DeepSeek-R1: The AI That Taught Itself to Think

Feb 8, 2025

Overview: Why DeepSeek-R1 Matters for AI Reasoning

For a long time, large language models (LLMs) primarily relied on massive supervised datasets and human feedback to become more “aligned” or user-friendly. Yet, these conventional methods can struggle to teach deep, multi-step reasoning. Instead, many LLMs simply learn to produce plausible text—helpful for casual Q&A, but less so for systematically solving math, code, or logic puzzles with guaranteed correctness (even if they can be good at those things).

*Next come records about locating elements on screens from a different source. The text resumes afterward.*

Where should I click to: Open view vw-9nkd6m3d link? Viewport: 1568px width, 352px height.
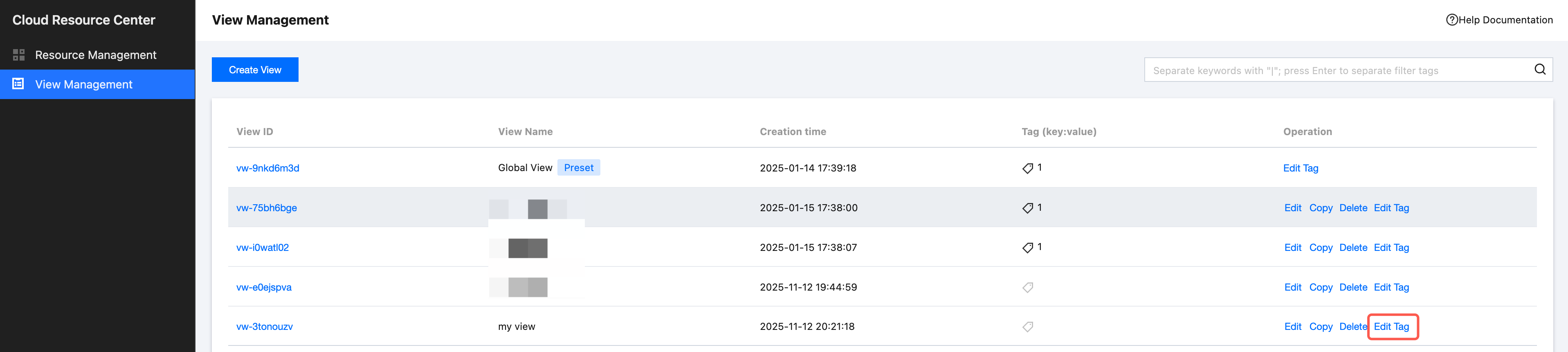(267, 168)
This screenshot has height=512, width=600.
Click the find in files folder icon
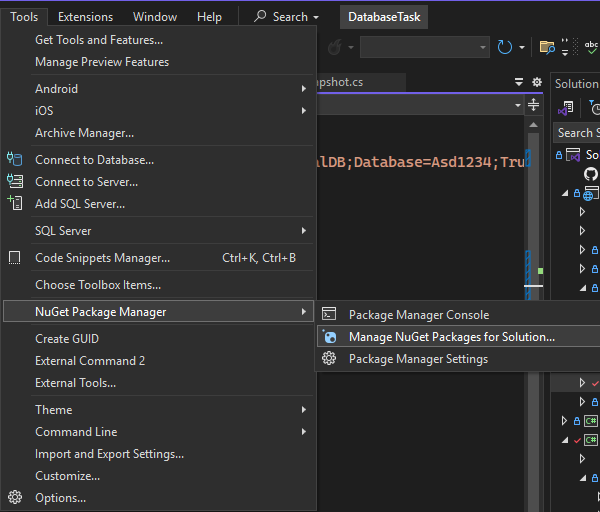[x=547, y=47]
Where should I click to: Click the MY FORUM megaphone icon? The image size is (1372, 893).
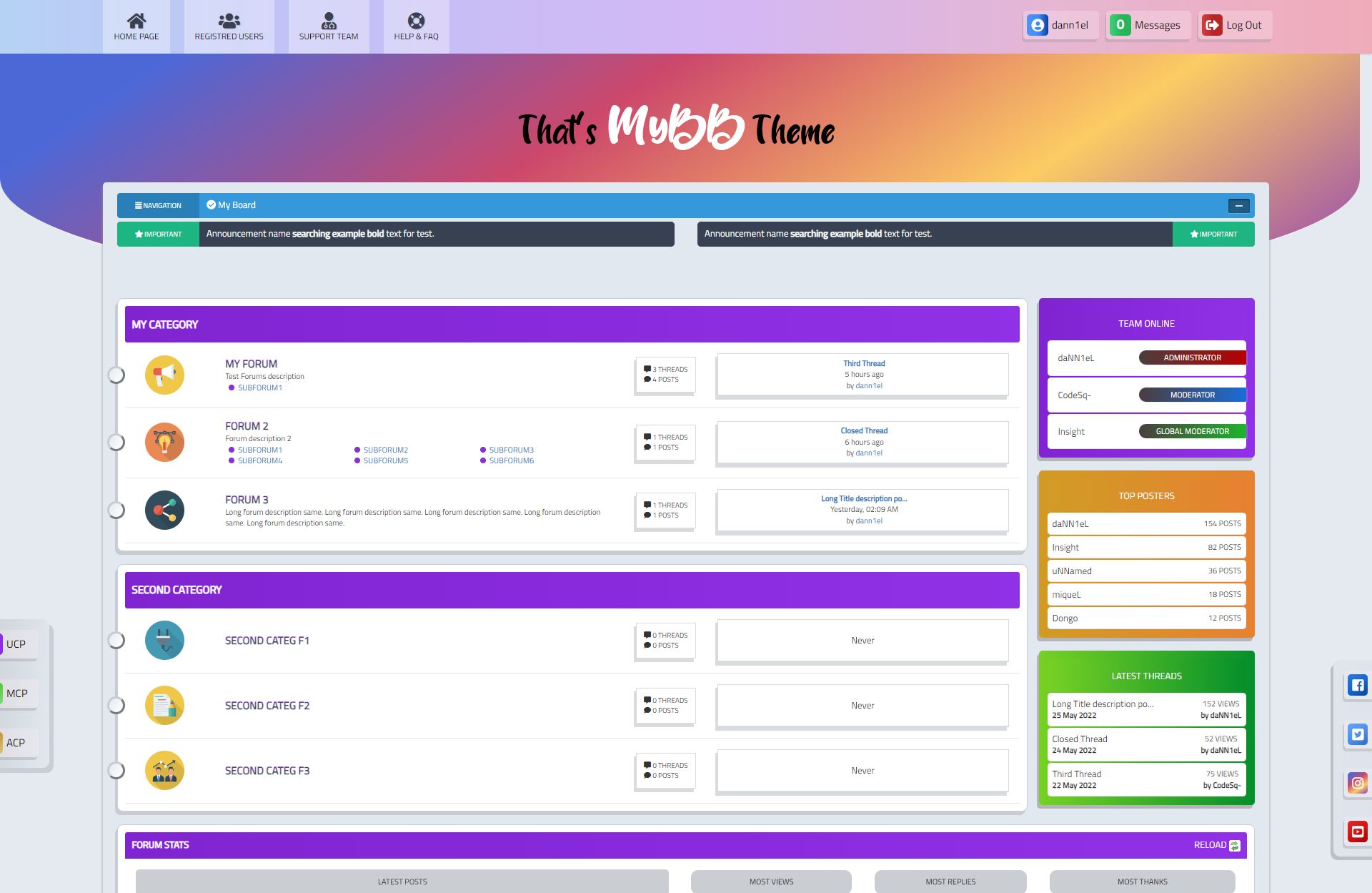pyautogui.click(x=164, y=375)
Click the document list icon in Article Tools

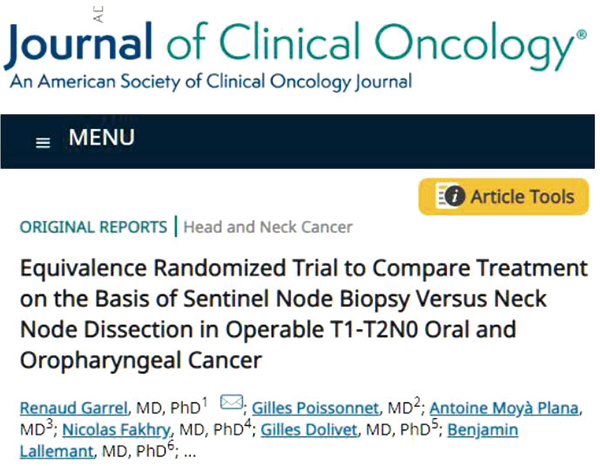[x=443, y=196]
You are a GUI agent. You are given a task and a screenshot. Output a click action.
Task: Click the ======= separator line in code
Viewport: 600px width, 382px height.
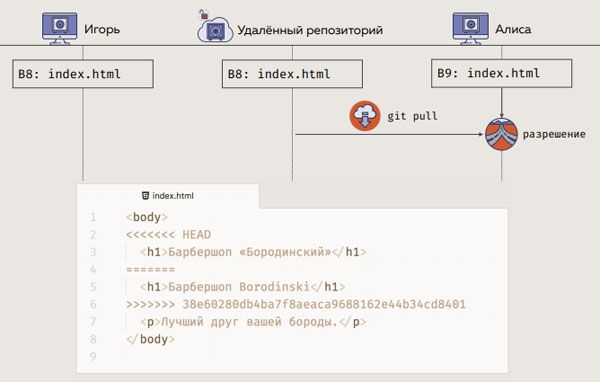(150, 269)
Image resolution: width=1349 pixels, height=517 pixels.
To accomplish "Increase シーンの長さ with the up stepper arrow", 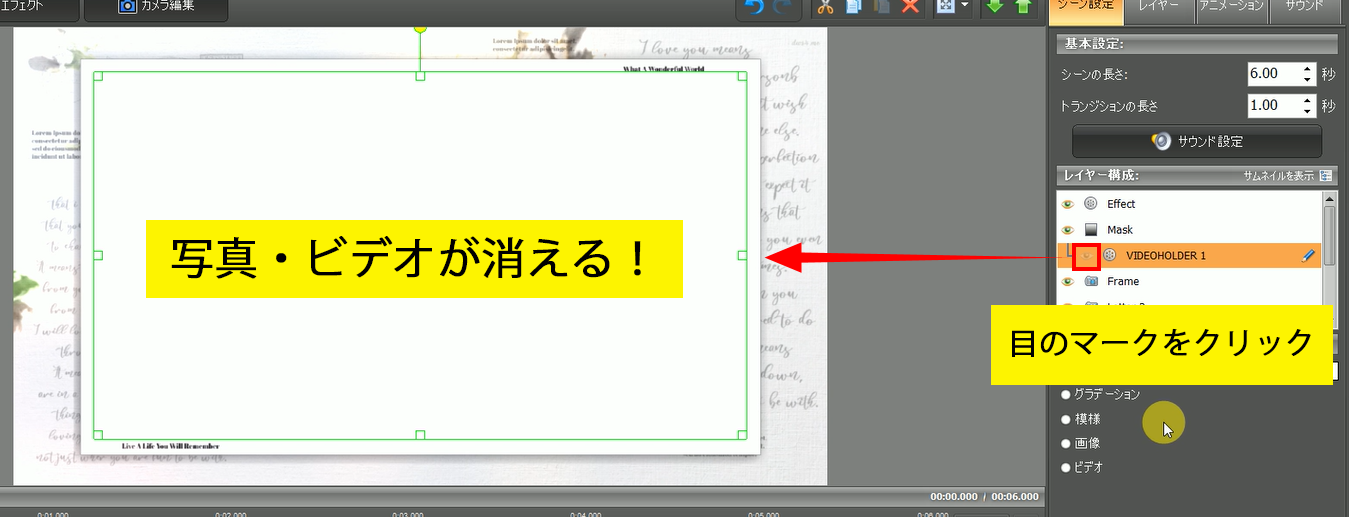I will [1308, 69].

In the last few months, we have seen the emergence of a new type of model, or as OpenAI put it, a new paradigm. They released some very impressive models, starting with o1 and the new o3-mini. Although their “secret sauce” remains a mystery—since OpenAI has only released limited technical details—the Open Source community has been working hard to reproduce them.

A few weeks ago, the Chinese lab DeepSeek, known for their impressive models (and highly regarded scientific papers), released a new family of models based on this emerging paradigm.

DeepSeek-R1 and DeepSeek-R1-Zero upend that paradigm in exciting ways. They’re both built on a 671B-parameter Mixture-of-Experts (MoE) transformer (DeepSeek-V3-Base) yet diverge in training philosophy:

DeepSeek-R1-Zero: Uses a “cold start” approach with pure reinforcement learning (RL) on tasks with verifiable answers. No curated data, no process-level reward model, no supervised fine-tuning.
DeepSeek-R1: Builds on R1-Zero’s foundation but adds supervised fine-tuning, alignment, and multiple RL stages. The result is a more polished, coherent, user-ready assistant that still retains strong problem-solving skills.

Together, they illustrate a new frontier: learning to reason through automated pass/fail feedback alone, with minimal or zero human labeling. Below, I will explain what these models are, how they circumvent the usual complexities of RL with Group Relative Policy Optimization (GRPO), and how they eventually package these breakthroughs into distilled smaller models. By the end of this post, I hope you will appreciate the significance of the DeepSeek-R1 release.

The Two Models in Brief: R1-Zero vs. R1

Shared Architecture, Different Journeys

Both models share a Mixture-of-Experts transformer architecture with a total of 671B parameters, while only ~37B parameters are “active” for any given token. This gating approach amplifies capacity without linearly ballooning compute. They also support an extreme 128K context window—useful for long chain-of-thought (CoT) reasoning—and incorporate Multi-Token Prediction (MTP) to predict multiple tokens per step.

But the fine-tuning process for each model is drastically different:

DeepSeek-R1-Zero
- Trains entirely via RL with no supervised data.
- Uses “cold start” RL: from the base model, it learns purely by pass/fail signals (can the code solve the problem? is the math answer correct?).
- Avoids learned reward models (to prevent “reward hacking”), relying on rule-based checks for correctness and format.
- Yields high accuracy on tasks with unambiguous answers—though the chain-of-thought can be verbose or chaotic.
DeepSeek-R1
- Multi-stage approach with a small supervised “cold-start” set, multiple RL phases, preference alignment, and rejection sampling.
- Maintains R1-Zero’s core problem-solving but polishes style, consistency, and alignment for broader usage.
- More readable chain-of-thought, less random language mixing, and better overall utility as an AI assistant.

How DeepSeek-R1-Zero Was Trained: Pure RL, No Human Data

Cold-Start RL: No SFT, No Problem

Typically, training a reasoning LLM without human-provided solutions seems like a recipe for unstable learning—yet R1-Zero shows it can be done. The authors took DeepSeek-V3-Base (pre-trained on ~14.8T tokens of text) and directly applied reinforcement learning on tasks with deterministic checks:

Outcome-level rewards only (the final answer must match a gold solution or pass code tests).
No process-level reward model: Instead of checking each chain-of-thought step, they just verify the final correctness.
Rule-based signals for correctness and style (e.g. “did your code pass the unit tests?” or “did you wrap your reasoning in <think> tags?”).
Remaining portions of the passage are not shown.